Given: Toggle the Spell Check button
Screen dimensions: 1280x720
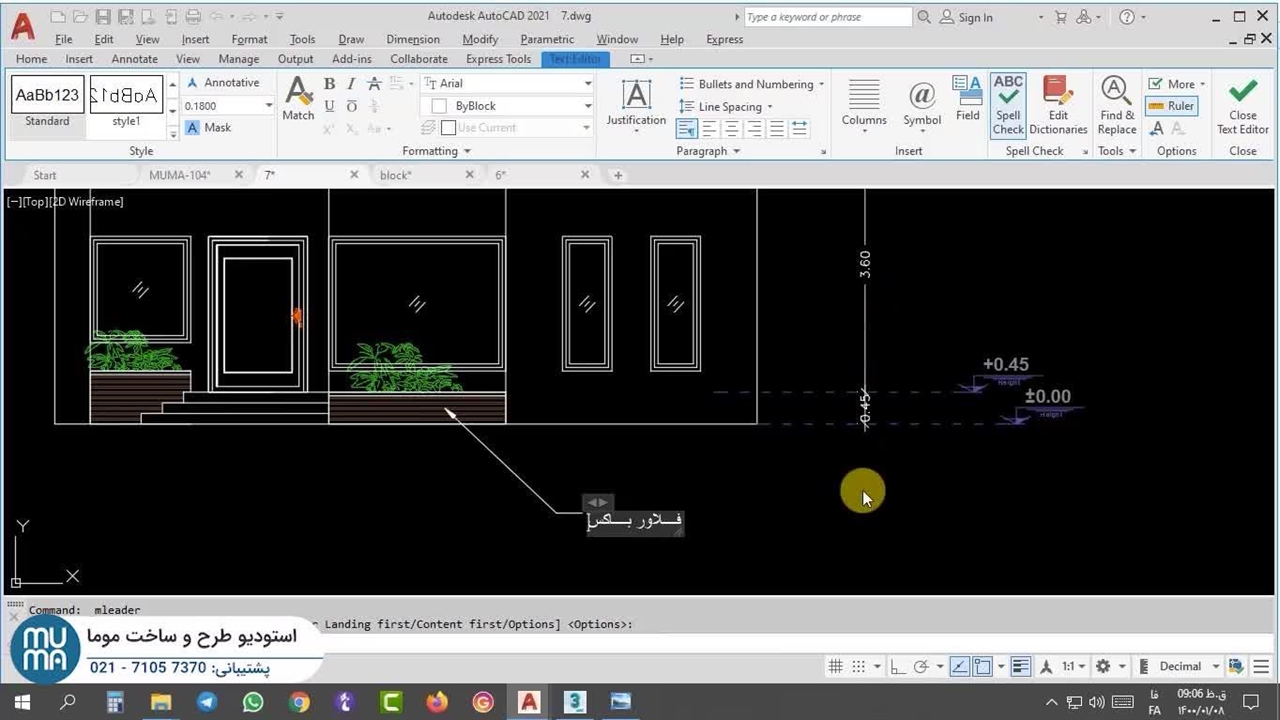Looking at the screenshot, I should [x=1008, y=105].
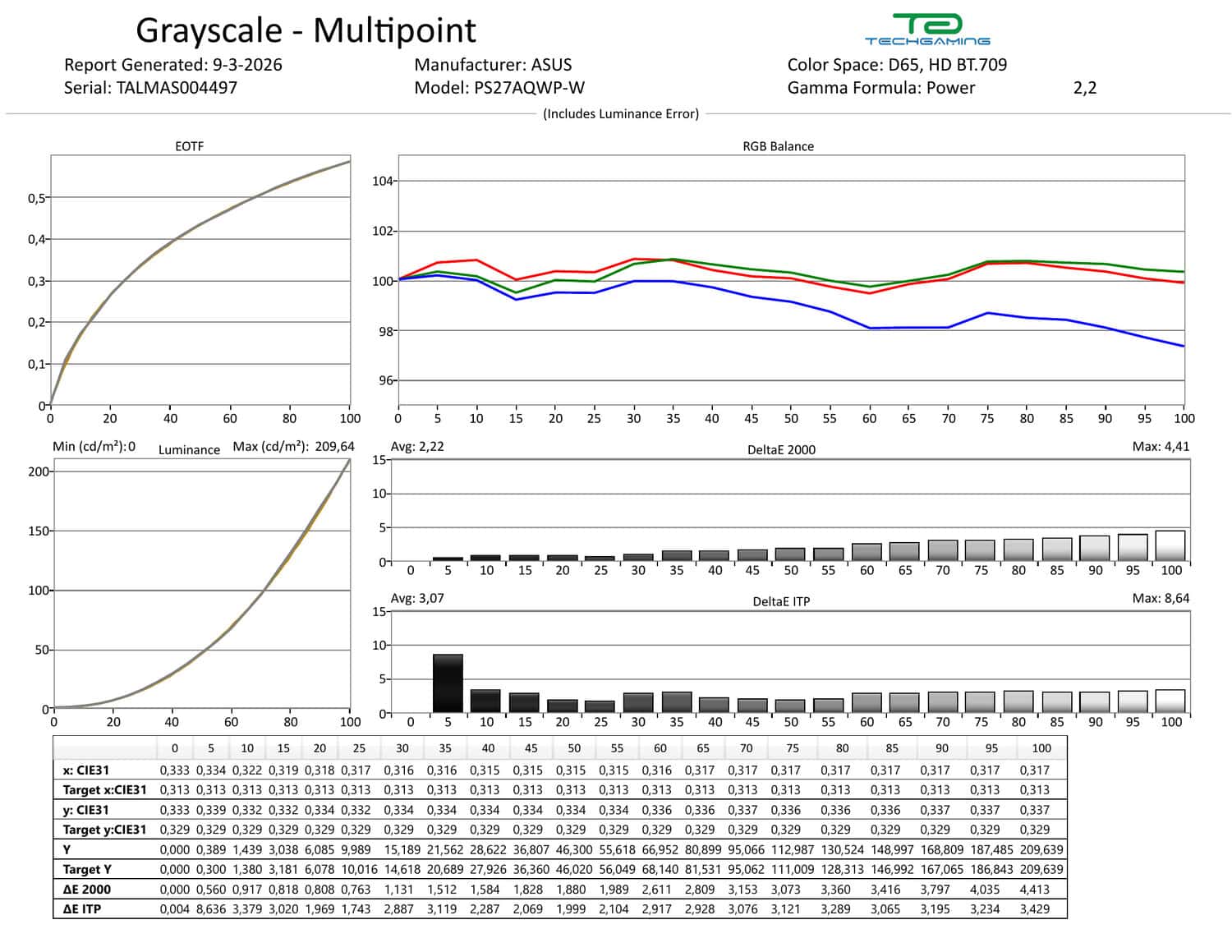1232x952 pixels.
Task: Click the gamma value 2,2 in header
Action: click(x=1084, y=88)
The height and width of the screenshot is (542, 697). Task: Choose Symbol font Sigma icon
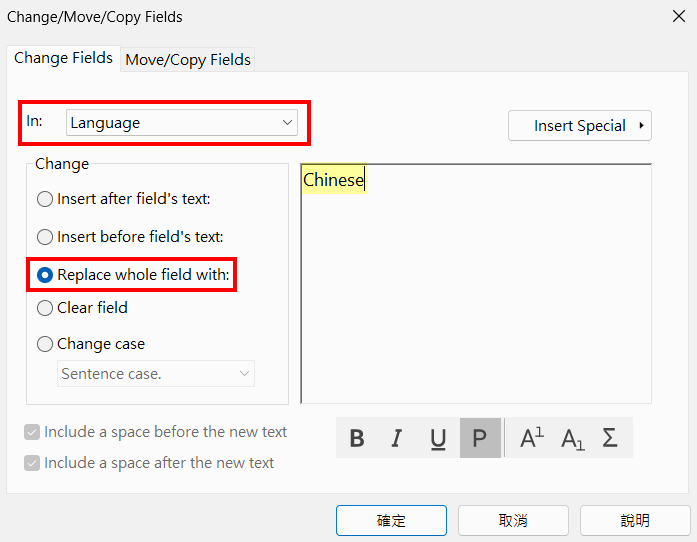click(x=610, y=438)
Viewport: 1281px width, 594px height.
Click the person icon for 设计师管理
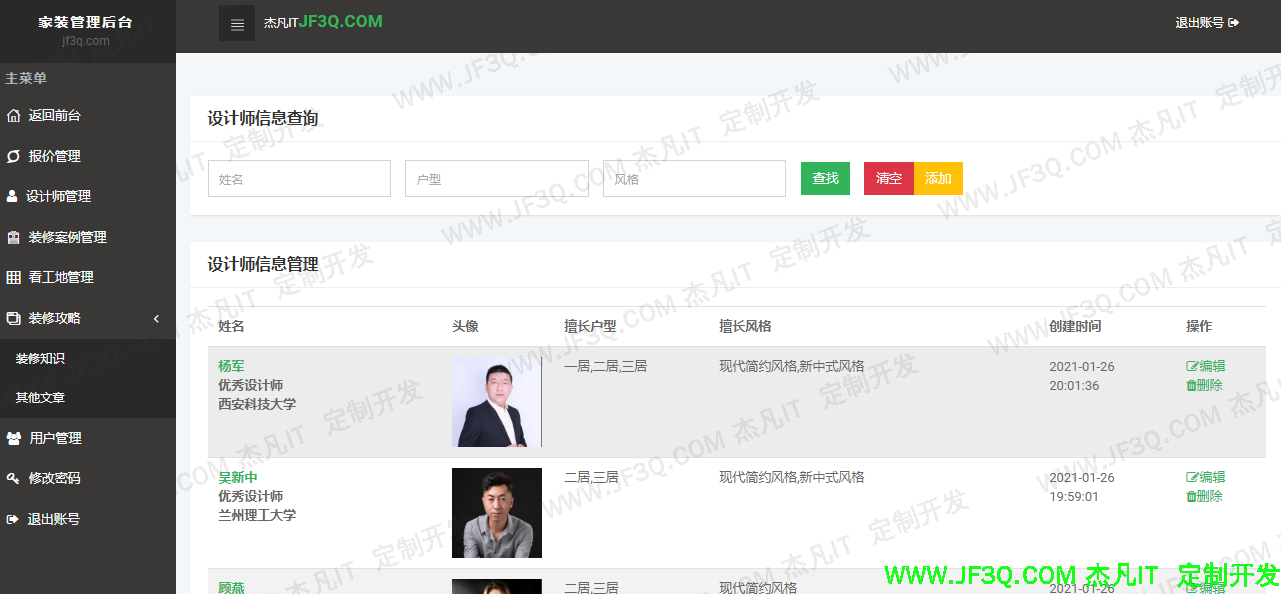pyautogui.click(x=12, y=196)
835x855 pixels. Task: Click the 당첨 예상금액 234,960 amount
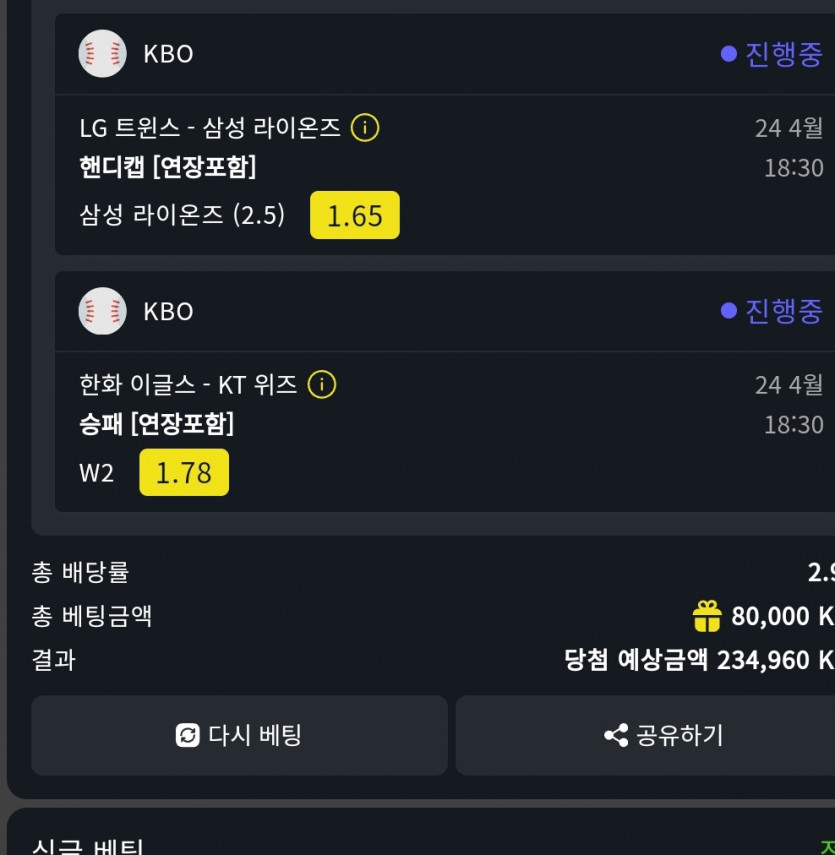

**WORK TO COMPLETE:** Everything in the listing above except the pictures should be duplicated exactly.

**RESPONSE BELOW:**
Given: Toggle the Spell Check button
Screen dimensions: 1280x720
Looking at the screenshot, I should [x=1008, y=105].
1232x952 pixels.
Task: Click the gamma value 2,2 in header
Action: click(x=1084, y=88)
The height and width of the screenshot is (542, 697). Task: Choose Symbol font Sigma icon
click(x=610, y=438)
Viewport: 1281px width, 594px height.
Click the person icon for 设计师管理
pyautogui.click(x=12, y=196)
835x855 pixels. Task: Click the 당첨 예상금액 234,960 amount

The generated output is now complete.